» REQUIREMENT
Could you print every one of the rows below verbatim, without changing a single character?

[Target pointing data]
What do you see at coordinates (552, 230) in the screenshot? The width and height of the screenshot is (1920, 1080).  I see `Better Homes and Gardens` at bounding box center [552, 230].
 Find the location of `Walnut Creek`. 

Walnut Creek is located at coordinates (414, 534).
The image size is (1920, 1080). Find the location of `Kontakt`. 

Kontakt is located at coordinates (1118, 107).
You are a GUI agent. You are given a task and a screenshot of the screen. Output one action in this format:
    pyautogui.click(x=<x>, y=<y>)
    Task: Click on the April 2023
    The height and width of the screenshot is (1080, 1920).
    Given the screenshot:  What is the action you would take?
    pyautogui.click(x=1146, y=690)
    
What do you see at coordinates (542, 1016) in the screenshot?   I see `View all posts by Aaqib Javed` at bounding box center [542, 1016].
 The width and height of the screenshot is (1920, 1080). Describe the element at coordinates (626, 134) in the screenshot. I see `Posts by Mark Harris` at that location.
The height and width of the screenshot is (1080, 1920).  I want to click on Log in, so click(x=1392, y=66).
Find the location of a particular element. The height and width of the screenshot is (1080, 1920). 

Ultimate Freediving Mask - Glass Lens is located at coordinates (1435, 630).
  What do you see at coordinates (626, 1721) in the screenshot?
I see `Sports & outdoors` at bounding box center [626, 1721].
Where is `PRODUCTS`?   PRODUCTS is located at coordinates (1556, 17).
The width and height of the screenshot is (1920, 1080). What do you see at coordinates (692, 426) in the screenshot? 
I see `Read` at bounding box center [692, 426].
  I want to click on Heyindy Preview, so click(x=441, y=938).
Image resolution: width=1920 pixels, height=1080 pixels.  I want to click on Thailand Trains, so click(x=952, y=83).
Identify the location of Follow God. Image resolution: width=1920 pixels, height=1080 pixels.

» ANSWER TO THIS PROBLEM
What do you see at coordinates (552, 230) in the screenshot? The width and height of the screenshot is (1920, 1080).  I see `Better Homes and Gardens` at bounding box center [552, 230].
 Find the location of `Walnut Creek`. 

Walnut Creek is located at coordinates (414, 534).
The image size is (1920, 1080). Find the location of `Kontakt`. 

Kontakt is located at coordinates (1118, 107).
You are a GUI agent. You are given a task and a screenshot of the screen. Output one action in this format:
    pyautogui.click(x=<x>, y=<y>)
    Task: Click on the April 2023
    The height and width of the screenshot is (1080, 1920).
    Given the screenshot:  What is the action you would take?
    pyautogui.click(x=1146, y=690)
    
What do you see at coordinates (542, 1016) in the screenshot?   I see `View all posts by Aaqib Javed` at bounding box center [542, 1016].
 The width and height of the screenshot is (1920, 1080). Describe the element at coordinates (626, 134) in the screenshot. I see `Posts by Mark Harris` at that location.
The height and width of the screenshot is (1080, 1920).  I want to click on Log in, so click(x=1392, y=66).
Find the location of a particular element. The height and width of the screenshot is (1080, 1920). 

Ultimate Freediving Mask - Glass Lens is located at coordinates (1435, 630).
  What do you see at coordinates (626, 1721) in the screenshot?
I see `Sports & outdoors` at bounding box center [626, 1721].
Where is `PRODUCTS`?   PRODUCTS is located at coordinates (1556, 17).
The width and height of the screenshot is (1920, 1080). What do you see at coordinates (692, 426) in the screenshot? 
I see `Read` at bounding box center [692, 426].
  I want to click on Heyindy Preview, so click(x=441, y=938).
Image resolution: width=1920 pixels, height=1080 pixels.  I want to click on Thailand Trains, so click(x=952, y=83).
Identify the location of Follow God. Image resolution: width=1920 pixels, height=1080 pixels.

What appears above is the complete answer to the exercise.